Free Prize Inside notes

by Seth Godin.

Slowly going to read all his books.


  • skeumorphs -- hiding the truly remarkable elements of your free prize behind comfortable features that people can believe in.
  • Bad idea to answer objections. sooner or later they will find an objection you can't answer. Better to answer an objection with a question. and if ... "solve your objection, then can we go ahead?"
  • let them pee on your idea ... get them on board. 
  • Art and Fear, Ted Orland and D. Bayles.
  • Process that matters. Once you master the process, it keeps getting easier.
  • Become a champion (leader) of idea / project: once you know how to champion a project, you're set for life, regardless of where you happen to be working. 
  • nearly all the free prizes start out cheap and small. 
  • You only create a free prize when you go all the way to the edge and create something remarkable. 
  • Successful edgecraft comes down to two things: Pick an edge that matters to your consumer and figure out how to get right to it.

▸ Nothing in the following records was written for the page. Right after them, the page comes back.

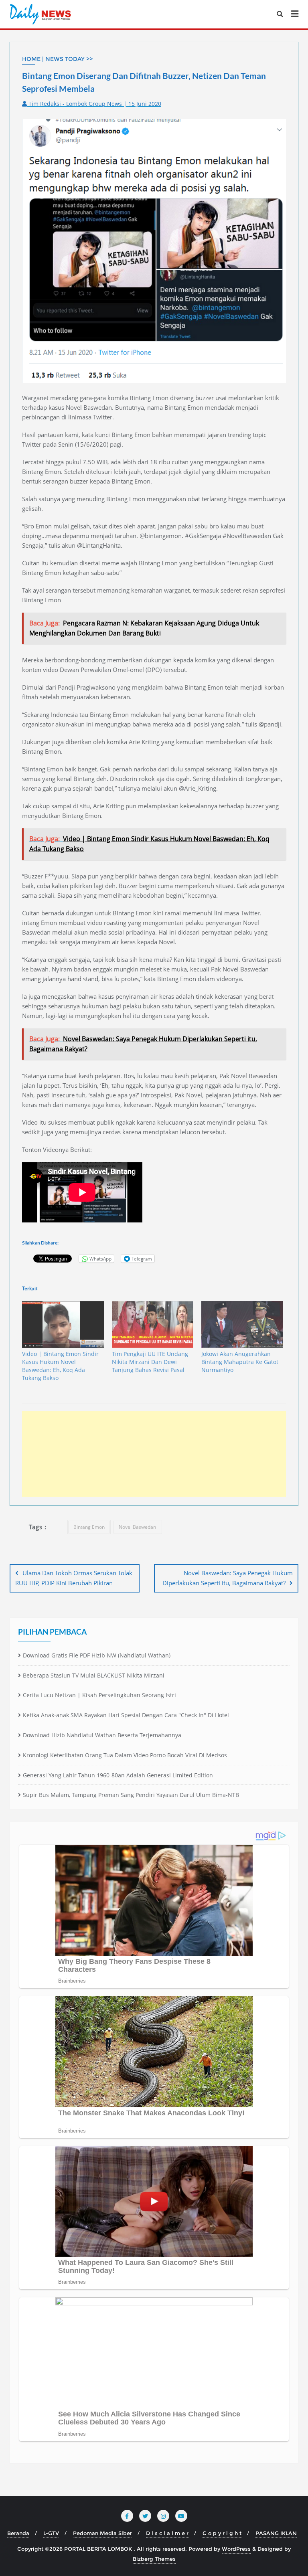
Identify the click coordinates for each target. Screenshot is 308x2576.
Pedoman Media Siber (102, 2533)
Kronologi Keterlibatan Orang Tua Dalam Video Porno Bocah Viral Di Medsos (125, 1755)
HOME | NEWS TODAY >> (57, 59)
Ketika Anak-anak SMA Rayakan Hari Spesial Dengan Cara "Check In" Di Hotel (126, 1715)
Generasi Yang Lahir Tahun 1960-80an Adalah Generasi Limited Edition (118, 1775)
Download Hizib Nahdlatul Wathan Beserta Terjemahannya (102, 1735)
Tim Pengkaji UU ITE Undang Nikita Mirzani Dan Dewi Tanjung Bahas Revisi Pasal (150, 1362)
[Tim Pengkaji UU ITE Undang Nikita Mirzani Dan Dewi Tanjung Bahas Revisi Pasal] (153, 1324)
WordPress (236, 2549)
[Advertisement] (154, 1454)
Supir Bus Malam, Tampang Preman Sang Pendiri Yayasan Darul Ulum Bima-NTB (131, 1795)
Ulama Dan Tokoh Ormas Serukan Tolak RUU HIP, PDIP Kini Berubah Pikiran (73, 1578)
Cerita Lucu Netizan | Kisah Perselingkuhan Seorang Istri (99, 1695)
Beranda (18, 2533)
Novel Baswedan (137, 1527)
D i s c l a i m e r (167, 2533)
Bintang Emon (89, 1527)
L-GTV (51, 2533)
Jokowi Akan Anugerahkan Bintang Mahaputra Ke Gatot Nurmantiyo (239, 1362)
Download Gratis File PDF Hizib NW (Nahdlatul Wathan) (96, 1655)
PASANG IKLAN (276, 2533)
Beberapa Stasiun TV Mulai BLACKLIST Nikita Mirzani (93, 1675)
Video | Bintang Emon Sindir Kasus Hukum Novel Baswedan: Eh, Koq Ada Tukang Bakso (60, 1366)
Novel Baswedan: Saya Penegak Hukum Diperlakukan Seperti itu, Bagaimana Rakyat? (227, 1578)
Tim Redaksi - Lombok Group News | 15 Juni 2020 (94, 103)
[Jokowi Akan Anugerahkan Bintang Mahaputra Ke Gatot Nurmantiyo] (242, 1324)
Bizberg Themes (154, 2559)
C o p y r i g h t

Keith Yamashita's great design checklist that was in the endnotes.( 3 step process.)
1. Define the problem.

  • defining the problem.
  • envisioning the end state. (knowing what victory looks like)
  • defining the approach by which victory can be achieved. 
2. Innovating

  • seeking insight to inform the prototyping of the solution.
  • prototyping potential solutions
  • delineating the tough choices
  • enabling the team to work as a team
3. Generating Value

  • choosing the best solution, the activating it
  • making sure people know about your solution
  • selling the solution
more endnotes:

  • neology -- art of making up your own words when existing ones aren't cool enough.
  • Unleashing the Ideavirus, google and free download?